One down, 300 in pipeline
POPPYLOAN formally launched in December. Since then, the SFFCU has closed one POPPYLOAN and has about 300 more in the pipeline, and the average loan amount sought is about $800,000.
“We used to get about 25 mortgage applications a month through our online system, but now we get about 10 applications a day,” Lytle said. “About 80 percent of those are POPPYLOAN applications.”
However, Lytle said the credit union has declined about 34 percent of applications so far, and she expects that percentage to increase.
“Borrowers have to have funds in reserves as well as income to qualify,” she said. “Most of the people we’re declining have credit issues, don’t make enough money or don’t have enough savings to cover closing costs.”
For real estate agents, POPPYLOAN brings more choices to the table for their clients, Lytle said.

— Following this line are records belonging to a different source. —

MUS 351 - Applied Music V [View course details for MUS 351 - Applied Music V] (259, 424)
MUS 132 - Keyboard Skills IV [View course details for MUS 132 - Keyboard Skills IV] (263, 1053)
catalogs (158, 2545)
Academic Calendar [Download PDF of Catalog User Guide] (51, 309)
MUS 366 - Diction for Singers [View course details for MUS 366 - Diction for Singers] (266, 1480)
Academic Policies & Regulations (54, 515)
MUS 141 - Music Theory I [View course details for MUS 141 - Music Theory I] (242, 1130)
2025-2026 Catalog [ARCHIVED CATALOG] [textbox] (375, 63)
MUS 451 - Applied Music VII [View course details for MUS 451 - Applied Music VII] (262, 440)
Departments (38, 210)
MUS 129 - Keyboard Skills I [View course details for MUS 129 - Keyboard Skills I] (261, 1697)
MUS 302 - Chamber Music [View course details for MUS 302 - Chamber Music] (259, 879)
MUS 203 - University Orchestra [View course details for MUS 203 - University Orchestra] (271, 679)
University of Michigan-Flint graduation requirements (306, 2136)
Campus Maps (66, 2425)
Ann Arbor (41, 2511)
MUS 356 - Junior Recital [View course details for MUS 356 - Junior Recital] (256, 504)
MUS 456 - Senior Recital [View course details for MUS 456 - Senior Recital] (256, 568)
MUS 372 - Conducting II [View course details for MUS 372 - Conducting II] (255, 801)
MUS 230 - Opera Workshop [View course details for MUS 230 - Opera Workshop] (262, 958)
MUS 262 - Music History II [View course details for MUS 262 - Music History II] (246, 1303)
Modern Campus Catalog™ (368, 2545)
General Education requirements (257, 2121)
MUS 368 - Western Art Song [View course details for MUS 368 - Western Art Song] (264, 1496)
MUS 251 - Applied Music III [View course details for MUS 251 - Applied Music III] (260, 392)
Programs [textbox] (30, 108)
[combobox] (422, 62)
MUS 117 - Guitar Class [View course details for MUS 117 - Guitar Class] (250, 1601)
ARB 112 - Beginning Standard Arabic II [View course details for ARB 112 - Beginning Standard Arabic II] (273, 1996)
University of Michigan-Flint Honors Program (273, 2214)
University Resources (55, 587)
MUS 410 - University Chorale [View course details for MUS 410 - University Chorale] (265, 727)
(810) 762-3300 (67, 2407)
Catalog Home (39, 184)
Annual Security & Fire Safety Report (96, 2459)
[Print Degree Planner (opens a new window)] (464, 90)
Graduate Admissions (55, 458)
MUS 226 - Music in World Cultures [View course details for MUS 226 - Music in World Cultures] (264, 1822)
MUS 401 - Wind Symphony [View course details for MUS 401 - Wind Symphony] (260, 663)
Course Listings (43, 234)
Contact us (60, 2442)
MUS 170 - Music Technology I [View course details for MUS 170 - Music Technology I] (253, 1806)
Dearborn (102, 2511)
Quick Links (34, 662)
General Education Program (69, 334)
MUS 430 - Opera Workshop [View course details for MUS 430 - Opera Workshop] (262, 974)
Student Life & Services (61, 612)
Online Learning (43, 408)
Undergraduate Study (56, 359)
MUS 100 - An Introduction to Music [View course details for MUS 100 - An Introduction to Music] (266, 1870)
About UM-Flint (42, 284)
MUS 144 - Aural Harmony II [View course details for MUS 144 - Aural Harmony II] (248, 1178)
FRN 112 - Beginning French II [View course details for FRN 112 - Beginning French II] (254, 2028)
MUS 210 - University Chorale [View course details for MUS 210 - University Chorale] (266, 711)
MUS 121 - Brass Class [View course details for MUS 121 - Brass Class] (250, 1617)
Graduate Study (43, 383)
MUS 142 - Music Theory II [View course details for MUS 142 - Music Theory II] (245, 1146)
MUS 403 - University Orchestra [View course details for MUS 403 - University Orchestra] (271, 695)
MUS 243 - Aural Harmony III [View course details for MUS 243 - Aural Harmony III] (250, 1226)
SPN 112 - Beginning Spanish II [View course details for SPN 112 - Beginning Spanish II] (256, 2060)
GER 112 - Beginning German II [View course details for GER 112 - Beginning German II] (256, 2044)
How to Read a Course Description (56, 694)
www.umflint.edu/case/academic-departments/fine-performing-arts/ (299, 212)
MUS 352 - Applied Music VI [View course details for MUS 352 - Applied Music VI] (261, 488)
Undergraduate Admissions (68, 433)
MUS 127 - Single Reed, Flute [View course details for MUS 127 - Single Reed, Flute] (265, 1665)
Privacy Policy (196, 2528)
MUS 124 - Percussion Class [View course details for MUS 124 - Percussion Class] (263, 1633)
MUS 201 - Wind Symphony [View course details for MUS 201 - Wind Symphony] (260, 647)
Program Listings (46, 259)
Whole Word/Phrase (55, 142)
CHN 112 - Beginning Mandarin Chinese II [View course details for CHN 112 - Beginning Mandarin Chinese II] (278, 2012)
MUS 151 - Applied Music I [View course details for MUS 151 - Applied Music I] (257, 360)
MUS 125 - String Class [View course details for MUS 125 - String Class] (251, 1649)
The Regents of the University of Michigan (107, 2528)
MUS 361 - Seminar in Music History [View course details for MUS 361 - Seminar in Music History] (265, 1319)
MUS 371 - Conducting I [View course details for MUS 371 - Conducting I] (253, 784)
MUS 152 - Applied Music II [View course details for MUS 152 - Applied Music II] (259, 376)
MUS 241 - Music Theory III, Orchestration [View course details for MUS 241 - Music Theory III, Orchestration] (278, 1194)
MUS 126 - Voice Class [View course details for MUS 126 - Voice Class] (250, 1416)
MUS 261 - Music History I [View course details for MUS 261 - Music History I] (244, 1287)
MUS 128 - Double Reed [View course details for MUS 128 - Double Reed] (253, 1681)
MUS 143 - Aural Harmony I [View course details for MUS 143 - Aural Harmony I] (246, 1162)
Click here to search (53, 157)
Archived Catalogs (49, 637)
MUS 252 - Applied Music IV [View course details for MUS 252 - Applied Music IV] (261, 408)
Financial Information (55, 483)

“For the right type of borrower, this is a new solution to help them better their situation,” she said. “This creates opportunities for clients with no downpayment in the bank, which can sometime force them to look for a lesser-priced home in a lower-quality neighborhood, or a home in an area that isn’t close to where they work.”
The program could expand to other areas in the future, but Lytle said, “we have to start somewhere and set some parameters.”
“It’s refreshing that the conversation has changed to hearing people talk about how they can now buy homes sooner than they ever thought they could. I love that POPPYLOAN helps people in the Bay Area stabilize their housing costs,” she said.